Published: Wednesday, June 19, 2013 12:57 p.m. CDT • Updated: Wednesday, June 19, 2013 12:58 p.m. CDT
(BCR photo/Lyle Ganther)
Frank Bouxsein displays an electric-powered wringer washer and a mangle iron, both made by Maytag. The owner of Wind Power Electric in Princeton will close the doors of the family-owned business at the end of June.

PRINCETON — A longtime Princeton business dating back to the 1920s will close its doors at the end of the month

Frank Bouxsein, current owner of Wind Power Electric, plans to close the doors to the business by the end of June.

“I have been doing this for 31 years,” explained Bouxsein, the son of the Francis and Alfreda Bouxsein, who took over ownership of Wind Power Electric in 1947. “It is the time in my life where I want to do something different.”

Bouxsein wants to visit his sons living in New Mexico and Colorado. He also has a grandchild in New Mexico.
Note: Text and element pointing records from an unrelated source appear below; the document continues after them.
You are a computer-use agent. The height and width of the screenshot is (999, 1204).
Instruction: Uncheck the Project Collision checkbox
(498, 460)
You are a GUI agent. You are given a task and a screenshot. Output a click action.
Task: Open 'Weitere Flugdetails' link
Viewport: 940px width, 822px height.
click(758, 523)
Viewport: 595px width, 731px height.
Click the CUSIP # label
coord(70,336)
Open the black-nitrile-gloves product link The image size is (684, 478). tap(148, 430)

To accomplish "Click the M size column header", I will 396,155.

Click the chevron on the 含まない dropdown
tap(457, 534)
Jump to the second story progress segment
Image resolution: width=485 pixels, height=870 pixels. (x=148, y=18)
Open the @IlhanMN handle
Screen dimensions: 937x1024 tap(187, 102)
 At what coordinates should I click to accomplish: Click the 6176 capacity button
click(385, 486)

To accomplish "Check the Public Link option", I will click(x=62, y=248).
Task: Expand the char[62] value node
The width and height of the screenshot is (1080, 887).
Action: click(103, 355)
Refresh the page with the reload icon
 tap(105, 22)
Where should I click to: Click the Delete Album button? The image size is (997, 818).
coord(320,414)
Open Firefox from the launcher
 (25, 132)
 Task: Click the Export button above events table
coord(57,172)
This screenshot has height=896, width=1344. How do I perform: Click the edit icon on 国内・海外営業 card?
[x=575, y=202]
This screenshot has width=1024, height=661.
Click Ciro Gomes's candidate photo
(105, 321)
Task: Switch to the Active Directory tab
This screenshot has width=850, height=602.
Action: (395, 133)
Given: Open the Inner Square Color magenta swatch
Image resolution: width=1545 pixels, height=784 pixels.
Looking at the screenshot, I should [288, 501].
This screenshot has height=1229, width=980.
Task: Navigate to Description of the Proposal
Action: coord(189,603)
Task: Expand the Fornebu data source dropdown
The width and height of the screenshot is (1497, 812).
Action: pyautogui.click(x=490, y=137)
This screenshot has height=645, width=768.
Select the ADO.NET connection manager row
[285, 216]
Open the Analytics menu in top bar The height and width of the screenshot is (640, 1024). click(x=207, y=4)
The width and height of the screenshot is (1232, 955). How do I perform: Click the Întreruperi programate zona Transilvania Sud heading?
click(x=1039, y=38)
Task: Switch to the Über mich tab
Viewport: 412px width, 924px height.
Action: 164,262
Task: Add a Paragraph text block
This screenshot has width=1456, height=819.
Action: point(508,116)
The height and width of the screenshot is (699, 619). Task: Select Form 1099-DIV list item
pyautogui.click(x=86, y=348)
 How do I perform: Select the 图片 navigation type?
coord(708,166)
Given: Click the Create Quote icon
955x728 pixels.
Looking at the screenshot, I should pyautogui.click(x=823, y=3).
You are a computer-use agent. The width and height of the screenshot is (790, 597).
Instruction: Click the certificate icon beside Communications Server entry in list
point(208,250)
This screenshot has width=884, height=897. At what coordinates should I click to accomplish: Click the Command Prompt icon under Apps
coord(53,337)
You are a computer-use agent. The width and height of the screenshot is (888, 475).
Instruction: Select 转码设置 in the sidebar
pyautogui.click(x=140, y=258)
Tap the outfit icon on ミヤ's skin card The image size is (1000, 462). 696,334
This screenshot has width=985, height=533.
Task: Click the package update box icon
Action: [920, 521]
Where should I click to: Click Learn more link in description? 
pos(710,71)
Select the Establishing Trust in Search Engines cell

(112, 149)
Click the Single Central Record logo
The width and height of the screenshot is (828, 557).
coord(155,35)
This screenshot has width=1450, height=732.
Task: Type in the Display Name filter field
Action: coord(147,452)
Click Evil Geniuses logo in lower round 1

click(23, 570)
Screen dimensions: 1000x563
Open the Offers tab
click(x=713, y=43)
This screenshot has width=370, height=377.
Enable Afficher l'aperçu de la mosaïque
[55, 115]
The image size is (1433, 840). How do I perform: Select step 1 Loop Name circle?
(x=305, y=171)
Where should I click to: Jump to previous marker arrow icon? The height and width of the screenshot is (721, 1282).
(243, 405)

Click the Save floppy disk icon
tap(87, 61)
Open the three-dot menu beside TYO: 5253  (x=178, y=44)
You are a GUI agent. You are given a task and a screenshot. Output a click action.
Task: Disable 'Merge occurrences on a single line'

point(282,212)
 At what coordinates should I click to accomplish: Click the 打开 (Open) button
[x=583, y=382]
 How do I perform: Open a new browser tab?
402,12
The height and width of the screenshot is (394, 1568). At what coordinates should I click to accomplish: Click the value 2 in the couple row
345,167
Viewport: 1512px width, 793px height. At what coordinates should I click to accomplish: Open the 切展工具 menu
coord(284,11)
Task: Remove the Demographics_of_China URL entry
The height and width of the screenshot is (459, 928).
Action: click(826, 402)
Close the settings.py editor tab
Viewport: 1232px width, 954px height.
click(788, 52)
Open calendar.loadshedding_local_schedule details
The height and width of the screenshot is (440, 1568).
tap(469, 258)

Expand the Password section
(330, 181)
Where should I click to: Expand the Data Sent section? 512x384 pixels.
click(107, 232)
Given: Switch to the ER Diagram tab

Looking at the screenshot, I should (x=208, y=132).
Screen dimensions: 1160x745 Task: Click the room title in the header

He wants to do some traveling, which is pretty difficult running a small business like Wind Power Electric.

“I appreciate the loyalty of our customers over the years,” he said. “We have been in business for 66 years and have had some long-time, loyal customers in the appliance business started by my folks, who always appreciated their customers.”

Wind Power Electric has its roots back to the 1920s when the business serviced wind-powered generators for farmers. Those windmills had a 32-volt DC system, so farmers needed 32-volt DC lights and fans.

When the REA started putting up electric lines, that was the end of the wind generated power business, so the owners started to sell appliances.

After World War II, appliances and refrigerators were on an allocation basis and couldn’t be made fast enough.

“It was a tough time for my parents, but they persevered,” Frank said.

The first store was at 512 S. Main, and it was moved to 621 S. Main St. in 1989. In 2006, Frank Bouxsein moved Wind Power Electric back to 512 S. Main.

Bouxsein said it is sad that there is no old literature, signs or posters around from the earlier days of Wind Power Electric.

“They must have purged everything when they got rid of it,” he said.

Bouxsein plans to spend some of his retirement free time on collecting parts of some old gasoline-powered Maytag wringers he has found and get them organized to possibly sell on the Internet.

He worked for GE for nine years after graduating from college before coming back in 1982 to help run Wind Power Electric.

“I have always loved this business and loved solving people’s problems,” he added. “It has been a good family business.”

Bouxsein plans on selling the current store’s remaining inventory on Saturdays after the store closes the end of June — if it isn’t already gone by then.

Bouxsein has sold the appliance repair division to Brian Emmerson, his chief technician. It will be called Wind Power Electric Appliance Repair, and Emmerson will maintain the business’ phone number of 815-872-2931. Emmerson’s cell phone number is 815-503-9956.